No último dia 17 de julho, a Comissão de Constituição, Justiça e Cidadania (CCJ) do Senado deu parecer favorável à Proposta de Emenda Constitucional (PEC) de nº 3/2022, chamada de PEC das Praias, que permite a transferência de terrenos da Marinha para estados, municípios, empresas privadas e ocupantes particulares. A PEC, de autoria do deputado Arnaldo Jordy (CIDADANIA/PA), tem como relator o senador Flávio Bolsonaro (PL/RJ).
Por mais que a PEC não tenha em seu texto uma proposta explícita de privatização das praias, ela permite que órgãos privados tomem para si um bem público. Ou seja, autoriza a exploração privada de um espaço público, o que, de fato, se caracteriza como privatização, uma vez que quando entidades particulares adentram um espaço público, elas não buscam outra coisa que não os lucros com a exploração do local. A PEC das Praias dá a esse espaço as características básicas de uma propriedade privada, como a restrição de entrada de pessoas pelo proprietário e a possibilidade de cobrança de pagamento para usufruir do local.
A Proposta busca ajudar a especulação imobiliária a resolver um problema que vem se estendendo nas últimas décadas. Isso porque tanto empresas, quanto indivíduos podem comprar terrenos próximos às praias, porém não podem, por lei, controlar além do que lhes pertence, pois os terrenos de Marinha compreendem a área do litoral situada em uma faixa de 33 metros de largura, fixada a partir do mar em direção ao continente. No entanto, dado o alto investimento em uma aquisição imobiliária dessa magnitude, os proprietários desses lotes dificultam e até mesmo impedem o livre acesso às praias que não lhes pertencem. O que se propõe é autorizar esses “impedimentos”, tornando-os legal.
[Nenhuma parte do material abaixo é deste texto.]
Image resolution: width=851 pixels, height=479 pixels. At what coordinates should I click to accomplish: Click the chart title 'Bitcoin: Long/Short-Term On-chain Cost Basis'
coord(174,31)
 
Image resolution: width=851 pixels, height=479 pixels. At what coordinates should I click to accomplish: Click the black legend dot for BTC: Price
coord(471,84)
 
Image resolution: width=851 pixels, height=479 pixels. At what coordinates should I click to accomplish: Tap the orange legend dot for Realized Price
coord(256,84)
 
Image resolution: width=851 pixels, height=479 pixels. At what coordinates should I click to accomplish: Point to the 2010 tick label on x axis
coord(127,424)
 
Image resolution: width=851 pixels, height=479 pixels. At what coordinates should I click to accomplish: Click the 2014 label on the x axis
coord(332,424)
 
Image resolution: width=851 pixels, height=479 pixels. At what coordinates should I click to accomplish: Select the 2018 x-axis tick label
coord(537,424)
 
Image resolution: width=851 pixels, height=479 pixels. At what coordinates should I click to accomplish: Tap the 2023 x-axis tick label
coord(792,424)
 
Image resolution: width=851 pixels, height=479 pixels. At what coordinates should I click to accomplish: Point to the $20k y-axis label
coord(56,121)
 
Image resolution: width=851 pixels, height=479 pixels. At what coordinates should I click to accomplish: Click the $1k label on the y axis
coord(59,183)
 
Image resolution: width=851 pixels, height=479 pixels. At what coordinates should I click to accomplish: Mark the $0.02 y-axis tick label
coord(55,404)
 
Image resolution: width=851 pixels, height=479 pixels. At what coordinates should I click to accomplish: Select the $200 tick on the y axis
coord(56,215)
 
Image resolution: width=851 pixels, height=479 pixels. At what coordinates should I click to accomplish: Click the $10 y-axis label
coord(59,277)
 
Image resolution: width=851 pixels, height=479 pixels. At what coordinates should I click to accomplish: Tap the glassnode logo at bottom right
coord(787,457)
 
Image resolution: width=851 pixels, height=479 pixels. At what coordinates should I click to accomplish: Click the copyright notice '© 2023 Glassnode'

Um caso famoso é o do condomínio de Laranjeiras, em Paraty (RJ), que dificulta o acesso de caiçaras às praias do Sono, Laranjeiras e Ponta Negra, além da utilização do cais existente no local. Para ter acesso às suas casas, os caiçaras precisam passar por dentro do condomínio, o que, obviamente, não agrada a direção do condomínio, muito menos os proprietários das residências luxuosas. Assim, fazem de tudo para limitar o acesso, como proibir a circulação a pé pelas vias internas do condomínio e não cumprir a lei que exige a existência de passagens de acesso às praias a cada 100 metros em locais onde há construções na sua extensão.
O caso do condomínio de Laranjeiras é apenas um exemplo do que já acontece e será agravado com a aprovação da PEC das Praias. Segundo o senador Humberto Costa (PT/PE), atualmente, cerca de 2,9 milhões de imóveis estão nessa área, dos quais apenas 565 mil são cadastrados. A aprovação da PEC abrirá portas para especuladores se apropriarem do litoral. Ainda segundo Costa, “a defesa da PEC por figuras como Neymar Jr. não é desprovida de interesses particulares, pois o jogador é sócio de um empreendimento que prevê a construção de imóveis de alto padrão entre os litorais sul de Pernambuco e norte de Alagoas”. De acordo com o senador do PT, além de tornar privado um espaço que pertence ao povo, a PEC irá prejudicar milhares de famílias que dependem, por exemplo, do direito de estar na praia para ganhar a sua sustentação, de colocar uma barraca, de vender uma bebida, um tira-gosto, o que quer que seja.
É preciso enfrentar o discurso ideológico de que a privatização aprimora a gestão dos recursos públicos. Na realidade, o que acontece é o oposto, pois somente a gestão pública pode evitar a desigualdade no uso e na exploração dos espaços públicos em detrimento dos interesses da maioria do povo.